I have always dabbled in many creative things, I'm just artsy-fartsy that way. One of the things I really enjoyed and often miss is stained glass, or more correctly, leaded glass.
I learned the basics when a friend of a friend was teaching a night class. Actually it didn't go well, my little window didn't fit and I was thoroughly frustrated. Swore I'd never touch glass again.
You know that saying about never saying never...Well, it still fascinated me and I saw an add for a glass cutter at a glass studio. Now it should be mentioned I have never taken a job when I knew how to do it, what fun would that be? So when I applied for the glass cutter position I felt very qualified!
Got the job, learned how to cut and fit glass correctly, and became pretty darn good at it. Before it was all over I had become the head colorist and got to supervise the batching and rolling of the glass we used, then choose the glass we'd buy. I learned a lot!
The studio I worked for made museum quality Tiffany reproduction lamps. As the story goes a major auction house actually authenticated one of the lamps I cut as an actual Tiffany. Hmmm...they think they're so smart....
I learned all about the glass Tiffany used, how to recreate it and his techniques. Learned a lot about flowers too. I even designed the only "original" design for the studio in the Tiffany style, the Spider Mum Lamp.
It was great fun and so very interesting to create a lamp remembering that there are two views to a lamp shade. One with the light off, reflected light on the glass, and one with the light on and passing through the glass, refracted light.
And learning how to roll glass was interesting as well. The glass was batched in the day time and actually rolled at night when it was cool. We usually had 3 or 4 pots going, each filled with molten glass. That's why we rolled at night! And it still got very hot!
All the images are of some of the lamps I cut.
This is the Floral Bouquet Lamp. I loved cutting this one because I could use any and all types of glass. The studios ended up using it on the front of their brochure.
The Spider Mum Lamp I designed. This one in earth tones.
What the same lamp looks like with the light on, refracted light.
Another Spider Mum in blues. This is a raw slide so it's kind of dark, but shows what the lamp looked like when it was on with light passing through the glass, refracted light.
The Nasturtium Lamp. One of the first lamps I cut.
Water Lily Lamp.
The Sunset Wisteria Lamp. Lots and lots of pieces!
The is the Koi Window. It was a spec window that we did. It's a little dark as it's actually a transparent slide photo. We experimented with layering the glass to create depth and shadow. In several places along the flower line in the water I layered glass so that it gave the illusion that the flowers were under the water in places. I used the same technique on the fish, the lower part of his body is covered with the "water" glass to make it look like the fish is actually rising out of the water. This window was great fun to cut!

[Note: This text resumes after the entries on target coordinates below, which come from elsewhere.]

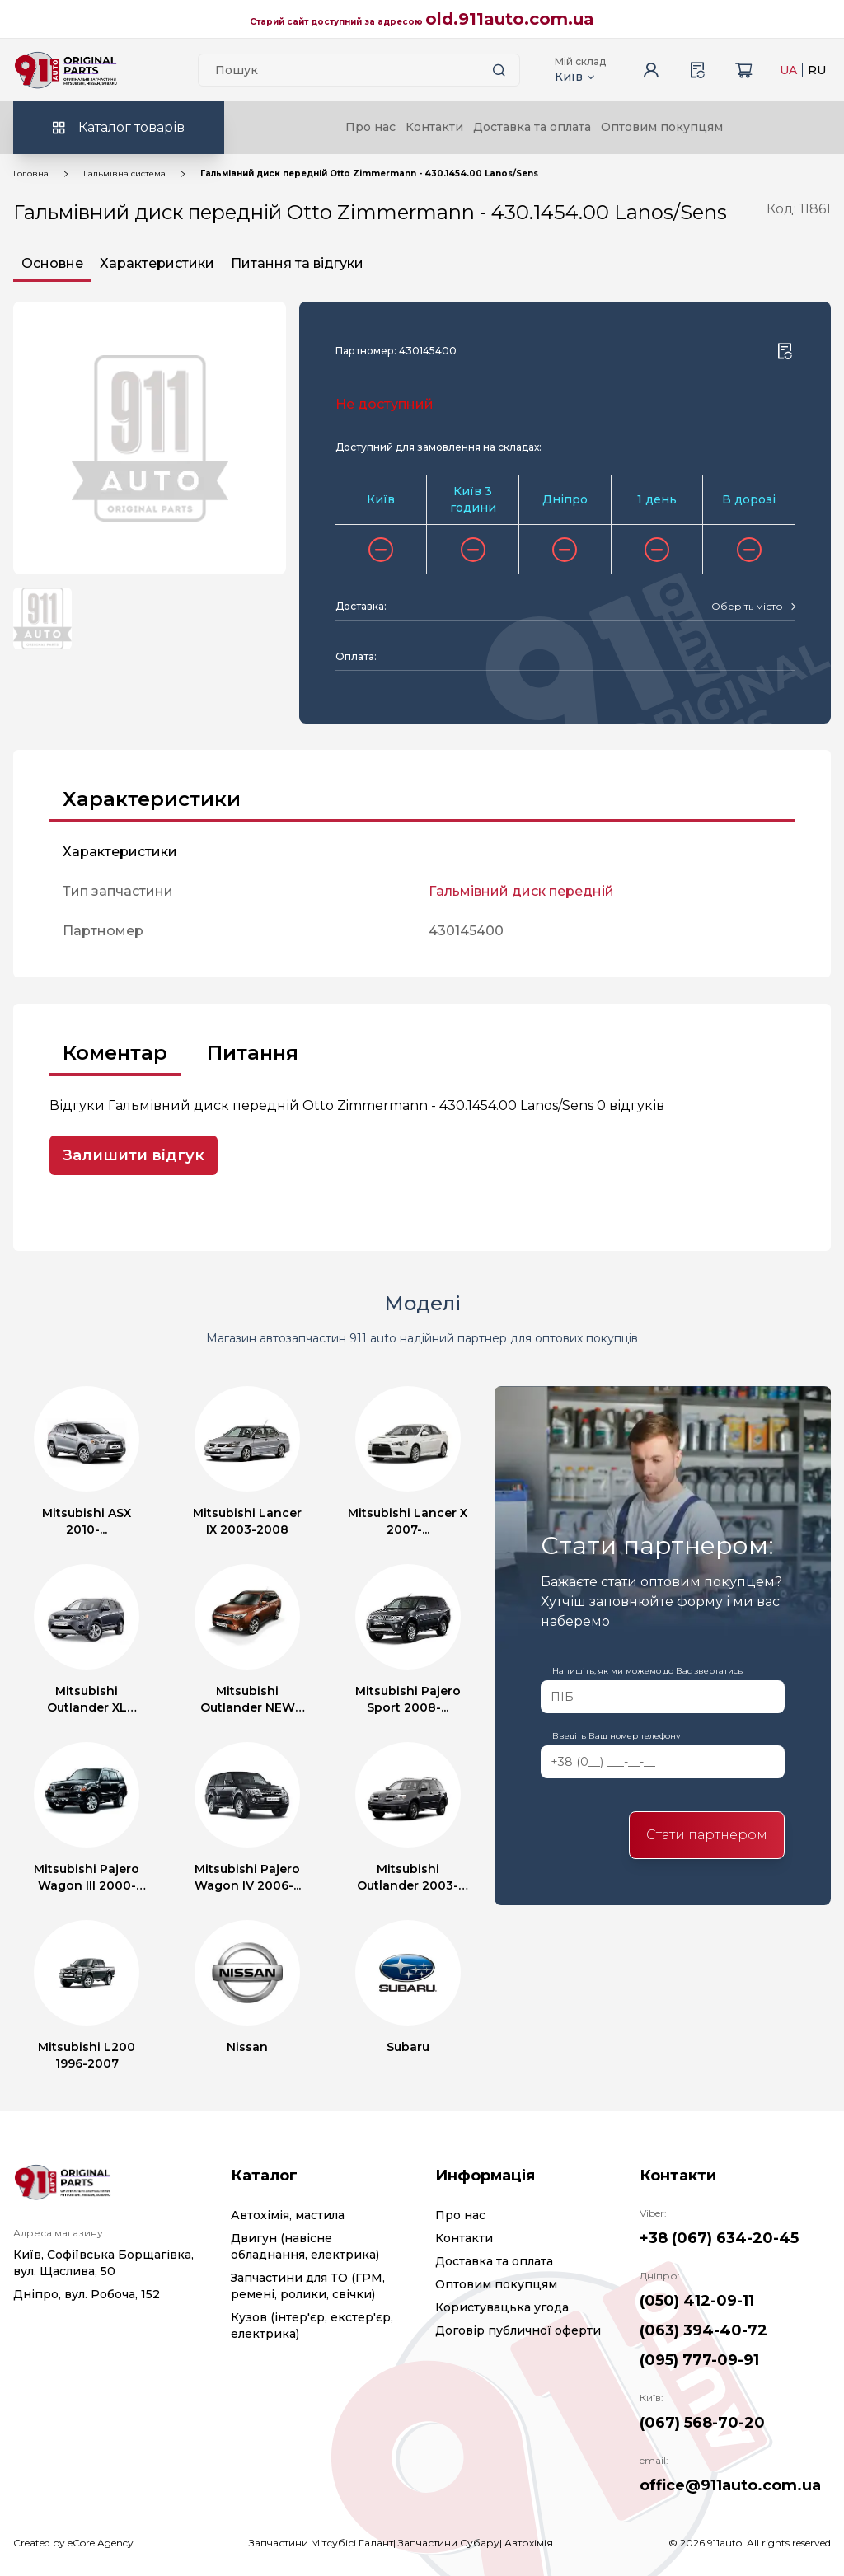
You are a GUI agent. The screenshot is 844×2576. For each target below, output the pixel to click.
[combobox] (753, 606)
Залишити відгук (133, 1155)
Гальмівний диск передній (521, 891)
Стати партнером (706, 1835)
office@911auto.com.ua (730, 2485)
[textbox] (747, 606)
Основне (52, 263)
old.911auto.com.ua (509, 19)
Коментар (115, 1053)
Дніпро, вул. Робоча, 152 (86, 2294)
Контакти (434, 126)
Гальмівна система (124, 173)
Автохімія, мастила (288, 2215)
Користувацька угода (502, 2307)
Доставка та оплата (532, 126)
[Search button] (499, 70)
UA (788, 70)
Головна (31, 173)
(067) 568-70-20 (702, 2423)
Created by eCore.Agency (73, 2542)
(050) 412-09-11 (697, 2301)
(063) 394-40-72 (703, 2330)
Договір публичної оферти (518, 2330)
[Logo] (66, 70)
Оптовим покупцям (662, 126)
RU (817, 70)
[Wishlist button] (785, 351)
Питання (252, 1053)
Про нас (370, 126)
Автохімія (528, 2542)
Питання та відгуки (297, 263)
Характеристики (157, 263)
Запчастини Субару (448, 2542)
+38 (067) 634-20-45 (719, 2238)
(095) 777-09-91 (699, 2360)
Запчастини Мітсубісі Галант (321, 2542)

The price list..for the lamp shades ONLY, dated 1982. Bases were additional.
The lamps that had the pencil mark next to them I would palette and often cut.
As you can imagine the market for lamps at this price, no matter how well executed, was small and the studio went out of business after a few years. I cut myself about a million times and bled several gallons of blood, but this was a job I really enjoyed!